After reading the above verse, I was puzzled. I’d already learned that God would NOT give me whatever I wanted, but here was this amazing promise. What does it mean?

One pastor explained that when we are delighted with God, He puts new desires in our hearts. That is, what I want the most changes because God changes my ‘I wants.’ This sounded good but it didn’t take long before I realized that it would take a lifetime to rid me of all selfishness and self-centered desires, never mind change them to something else. I was focused on the negatives, the things that needed to change in me.

A quick look reveals that most commentaries take the verse just as it sounds; that God does meet the needs, even the wants of His people, but there is a qualifier: “Delight yourself in the Lord.”

Again, I compared my thoughts of God with my parents. I love my parents, yet I also felt empty and ill-equipped with their indulgence. I understand the motivation, but after proving wrong that medical prediction of an early death, I realized that most of my ‘satisfied desires’ were trivial. I really wanted something else. For one thing, I wanted to be better prepared for life.

This is the ‘why’ behind these devotional thoughts called “Practical Faith” — the desires of my heart are mostly about understanding and responding to all that life involves. I wanted this from my parents, and even though well-meaning, they let me down. However, the Lord picked me up.

Even so, from the beginning of my Christian life, I’ve been learning what it means to delight in Him, not in what He can do for me, not in His many blessings, but in God Himself. This is not the same as a child delighting in a new toy or a candy bar. This delight is deeper, more constant, and it is based on who and what God is, not on what He does for me.

The God I know is entirely delightful. He is holy, sovereign, exalted, and awesome. I cannot cajole Him into spoiling me, but I can trust Him to be all He says He is. He is the source of delight, the perfection of grace, compassion, mercy, kindness, patience and love. He reveals Himself in Jesus Christ, and the better I know him the more I delight in Him.

One writer says that the reason many Christians do not delight in God is that they do not know Him very well, and the reason they do not know Him well is that they do not spend time with Him. The older I get, the more I want to read the Word of God and pray, enjoying His presence in both as I realize that the desires of my heart have always been to know and love God, to praise Him and to be with Him.

^^^^^^^^^^^
Lord God, Your goal is to transform me into the likeness of Your Son.
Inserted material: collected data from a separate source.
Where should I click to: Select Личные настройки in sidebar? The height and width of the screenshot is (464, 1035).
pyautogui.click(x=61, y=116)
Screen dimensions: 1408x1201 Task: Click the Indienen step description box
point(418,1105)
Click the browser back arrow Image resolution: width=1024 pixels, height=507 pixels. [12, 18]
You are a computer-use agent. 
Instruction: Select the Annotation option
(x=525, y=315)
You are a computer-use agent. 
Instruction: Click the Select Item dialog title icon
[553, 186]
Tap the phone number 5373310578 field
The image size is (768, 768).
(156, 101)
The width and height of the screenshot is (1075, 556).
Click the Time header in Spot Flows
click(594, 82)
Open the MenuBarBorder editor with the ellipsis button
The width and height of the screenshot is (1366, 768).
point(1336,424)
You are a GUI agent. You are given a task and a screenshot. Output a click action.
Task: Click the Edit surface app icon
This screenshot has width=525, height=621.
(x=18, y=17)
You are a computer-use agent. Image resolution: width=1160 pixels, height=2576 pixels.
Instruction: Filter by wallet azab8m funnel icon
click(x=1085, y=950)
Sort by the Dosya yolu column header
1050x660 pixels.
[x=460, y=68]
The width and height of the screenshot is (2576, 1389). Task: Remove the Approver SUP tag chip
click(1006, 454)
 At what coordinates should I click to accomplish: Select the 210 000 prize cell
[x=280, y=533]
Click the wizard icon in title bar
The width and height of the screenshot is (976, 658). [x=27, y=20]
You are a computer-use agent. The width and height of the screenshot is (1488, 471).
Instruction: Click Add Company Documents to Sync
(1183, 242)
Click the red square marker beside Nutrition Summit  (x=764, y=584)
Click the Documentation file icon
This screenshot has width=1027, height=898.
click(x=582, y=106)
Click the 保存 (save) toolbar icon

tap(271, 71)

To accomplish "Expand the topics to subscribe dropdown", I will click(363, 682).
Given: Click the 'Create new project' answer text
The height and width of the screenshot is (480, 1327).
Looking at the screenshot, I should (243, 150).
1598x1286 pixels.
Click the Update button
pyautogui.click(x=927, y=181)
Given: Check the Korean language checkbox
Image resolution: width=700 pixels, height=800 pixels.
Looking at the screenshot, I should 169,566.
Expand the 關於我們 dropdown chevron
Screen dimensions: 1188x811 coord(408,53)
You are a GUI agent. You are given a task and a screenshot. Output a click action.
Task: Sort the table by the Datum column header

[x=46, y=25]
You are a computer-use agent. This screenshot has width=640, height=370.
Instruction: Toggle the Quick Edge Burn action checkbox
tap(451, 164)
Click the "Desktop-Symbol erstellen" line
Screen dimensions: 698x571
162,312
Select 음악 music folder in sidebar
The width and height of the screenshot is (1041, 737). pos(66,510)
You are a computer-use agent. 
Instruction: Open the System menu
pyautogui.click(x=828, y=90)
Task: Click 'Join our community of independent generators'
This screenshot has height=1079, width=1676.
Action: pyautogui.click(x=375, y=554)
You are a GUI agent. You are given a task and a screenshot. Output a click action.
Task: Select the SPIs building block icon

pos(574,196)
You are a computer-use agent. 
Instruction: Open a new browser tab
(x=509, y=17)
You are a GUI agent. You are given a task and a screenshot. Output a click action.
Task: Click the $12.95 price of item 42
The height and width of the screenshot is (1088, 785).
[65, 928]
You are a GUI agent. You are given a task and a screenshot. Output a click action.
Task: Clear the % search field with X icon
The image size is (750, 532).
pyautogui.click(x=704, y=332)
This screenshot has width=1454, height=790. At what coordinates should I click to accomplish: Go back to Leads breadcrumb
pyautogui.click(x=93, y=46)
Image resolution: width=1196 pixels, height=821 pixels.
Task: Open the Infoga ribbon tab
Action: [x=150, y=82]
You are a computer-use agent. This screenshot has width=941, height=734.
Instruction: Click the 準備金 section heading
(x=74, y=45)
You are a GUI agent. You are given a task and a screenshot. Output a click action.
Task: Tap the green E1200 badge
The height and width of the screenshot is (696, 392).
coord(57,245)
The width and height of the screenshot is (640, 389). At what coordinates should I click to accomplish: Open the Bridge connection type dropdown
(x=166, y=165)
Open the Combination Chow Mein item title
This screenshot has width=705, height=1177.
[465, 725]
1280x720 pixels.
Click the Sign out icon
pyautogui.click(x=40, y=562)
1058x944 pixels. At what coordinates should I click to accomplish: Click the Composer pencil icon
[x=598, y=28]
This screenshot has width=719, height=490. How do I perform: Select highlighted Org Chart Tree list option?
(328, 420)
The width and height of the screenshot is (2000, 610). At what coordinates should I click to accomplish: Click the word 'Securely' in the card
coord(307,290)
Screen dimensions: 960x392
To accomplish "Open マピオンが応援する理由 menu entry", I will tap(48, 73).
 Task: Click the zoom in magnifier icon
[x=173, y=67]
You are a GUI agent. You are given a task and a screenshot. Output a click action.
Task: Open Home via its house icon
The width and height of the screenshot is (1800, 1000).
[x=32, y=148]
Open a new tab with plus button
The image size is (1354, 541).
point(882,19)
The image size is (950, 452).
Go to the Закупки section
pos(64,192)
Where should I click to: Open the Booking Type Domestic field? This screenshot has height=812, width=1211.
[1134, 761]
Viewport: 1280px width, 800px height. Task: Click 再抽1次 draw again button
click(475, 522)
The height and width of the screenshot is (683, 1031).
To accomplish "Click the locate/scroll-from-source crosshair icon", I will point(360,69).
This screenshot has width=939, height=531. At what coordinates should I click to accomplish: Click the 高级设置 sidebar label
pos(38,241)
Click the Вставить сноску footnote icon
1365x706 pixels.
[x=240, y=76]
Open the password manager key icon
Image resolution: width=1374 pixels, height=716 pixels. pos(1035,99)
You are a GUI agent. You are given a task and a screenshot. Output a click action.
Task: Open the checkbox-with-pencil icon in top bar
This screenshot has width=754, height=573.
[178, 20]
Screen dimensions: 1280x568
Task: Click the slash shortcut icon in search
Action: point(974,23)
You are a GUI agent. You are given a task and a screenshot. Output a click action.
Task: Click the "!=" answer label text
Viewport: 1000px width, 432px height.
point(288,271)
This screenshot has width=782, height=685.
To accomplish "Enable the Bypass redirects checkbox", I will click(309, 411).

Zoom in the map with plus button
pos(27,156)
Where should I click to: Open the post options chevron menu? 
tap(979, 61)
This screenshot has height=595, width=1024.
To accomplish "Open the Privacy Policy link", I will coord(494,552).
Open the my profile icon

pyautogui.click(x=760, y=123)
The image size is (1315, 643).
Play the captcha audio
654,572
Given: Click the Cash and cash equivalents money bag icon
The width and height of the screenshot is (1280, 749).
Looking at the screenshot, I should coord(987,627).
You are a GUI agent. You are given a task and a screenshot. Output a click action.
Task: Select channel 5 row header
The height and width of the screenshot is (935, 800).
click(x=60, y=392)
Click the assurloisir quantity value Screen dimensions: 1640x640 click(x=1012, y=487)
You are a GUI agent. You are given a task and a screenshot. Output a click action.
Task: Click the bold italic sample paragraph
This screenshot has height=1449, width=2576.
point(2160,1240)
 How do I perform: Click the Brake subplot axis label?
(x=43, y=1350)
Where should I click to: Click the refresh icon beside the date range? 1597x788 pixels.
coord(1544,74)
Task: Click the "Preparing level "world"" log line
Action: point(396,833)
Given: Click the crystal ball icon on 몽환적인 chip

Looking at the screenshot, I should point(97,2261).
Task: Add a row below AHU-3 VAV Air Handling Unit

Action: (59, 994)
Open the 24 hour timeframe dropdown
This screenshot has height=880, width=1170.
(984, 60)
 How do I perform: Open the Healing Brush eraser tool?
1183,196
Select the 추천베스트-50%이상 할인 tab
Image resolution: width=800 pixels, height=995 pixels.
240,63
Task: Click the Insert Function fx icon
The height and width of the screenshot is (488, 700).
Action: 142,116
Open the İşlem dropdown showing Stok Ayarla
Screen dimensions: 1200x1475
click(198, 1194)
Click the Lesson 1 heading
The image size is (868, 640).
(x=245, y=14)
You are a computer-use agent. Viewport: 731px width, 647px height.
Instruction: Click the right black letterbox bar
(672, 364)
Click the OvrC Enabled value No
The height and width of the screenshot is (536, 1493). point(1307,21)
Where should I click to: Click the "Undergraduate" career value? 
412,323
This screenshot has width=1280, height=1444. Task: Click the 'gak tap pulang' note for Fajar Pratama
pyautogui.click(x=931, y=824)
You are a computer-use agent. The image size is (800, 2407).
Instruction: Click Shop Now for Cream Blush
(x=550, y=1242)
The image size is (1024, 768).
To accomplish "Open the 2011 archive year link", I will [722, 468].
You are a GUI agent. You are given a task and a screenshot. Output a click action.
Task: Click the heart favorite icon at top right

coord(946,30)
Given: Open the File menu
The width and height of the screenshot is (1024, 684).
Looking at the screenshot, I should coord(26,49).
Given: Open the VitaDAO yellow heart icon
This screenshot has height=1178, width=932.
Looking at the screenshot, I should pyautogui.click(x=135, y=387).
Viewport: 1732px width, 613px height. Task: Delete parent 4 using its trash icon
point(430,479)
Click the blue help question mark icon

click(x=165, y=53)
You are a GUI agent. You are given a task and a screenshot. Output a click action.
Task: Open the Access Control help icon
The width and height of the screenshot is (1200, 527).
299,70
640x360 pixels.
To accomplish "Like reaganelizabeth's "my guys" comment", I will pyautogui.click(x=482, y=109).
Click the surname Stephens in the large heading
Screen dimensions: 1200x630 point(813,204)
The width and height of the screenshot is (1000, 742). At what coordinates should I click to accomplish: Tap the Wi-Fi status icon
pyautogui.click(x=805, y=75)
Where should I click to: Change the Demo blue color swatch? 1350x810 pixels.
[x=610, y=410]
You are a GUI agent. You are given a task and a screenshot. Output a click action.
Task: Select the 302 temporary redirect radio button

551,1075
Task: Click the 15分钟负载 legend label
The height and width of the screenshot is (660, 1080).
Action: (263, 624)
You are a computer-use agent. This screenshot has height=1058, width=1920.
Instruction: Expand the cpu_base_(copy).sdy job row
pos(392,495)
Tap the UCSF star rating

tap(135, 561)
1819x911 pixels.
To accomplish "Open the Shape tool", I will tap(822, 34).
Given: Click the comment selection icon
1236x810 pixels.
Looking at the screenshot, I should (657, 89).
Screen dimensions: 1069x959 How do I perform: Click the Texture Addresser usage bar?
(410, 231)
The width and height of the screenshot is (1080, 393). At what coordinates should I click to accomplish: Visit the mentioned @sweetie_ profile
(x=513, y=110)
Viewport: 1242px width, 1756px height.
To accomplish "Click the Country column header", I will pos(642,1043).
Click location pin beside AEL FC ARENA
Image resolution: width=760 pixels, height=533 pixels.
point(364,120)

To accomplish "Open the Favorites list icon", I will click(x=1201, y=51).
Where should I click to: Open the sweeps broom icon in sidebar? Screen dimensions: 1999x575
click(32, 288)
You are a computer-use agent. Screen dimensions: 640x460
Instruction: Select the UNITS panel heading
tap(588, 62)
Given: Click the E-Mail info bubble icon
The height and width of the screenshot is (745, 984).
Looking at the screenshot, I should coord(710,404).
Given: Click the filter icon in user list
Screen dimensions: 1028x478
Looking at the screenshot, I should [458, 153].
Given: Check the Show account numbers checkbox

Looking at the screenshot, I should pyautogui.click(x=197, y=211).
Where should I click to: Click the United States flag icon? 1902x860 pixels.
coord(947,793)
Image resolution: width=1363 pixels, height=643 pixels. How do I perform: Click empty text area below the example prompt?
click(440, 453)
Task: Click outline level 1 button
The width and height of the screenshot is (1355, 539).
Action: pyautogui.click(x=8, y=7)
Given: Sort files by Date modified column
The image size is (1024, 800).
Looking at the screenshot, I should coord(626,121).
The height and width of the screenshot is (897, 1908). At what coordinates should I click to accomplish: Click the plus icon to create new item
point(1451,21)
That also is a desire of my heart. I may not have recognized this initially, but once You showed me Romans 8:28-29, it became clear.

“And we know that for those who love God all things work together for good, for those who are called according to his purpose. For those whom he foreknew he also predestined to be conformed to the image of his Son, in order that he might be the firstborn among many brothers.” (Romans 8:28–29)

It is also clear that the events and all things in my life are designed for Your use in this process of change. Good or bad, everything has the purpose of transformation, not to spoil me with blessings or punish me with tough times, but to make me more like You . . .  and that has become the desire of my heart.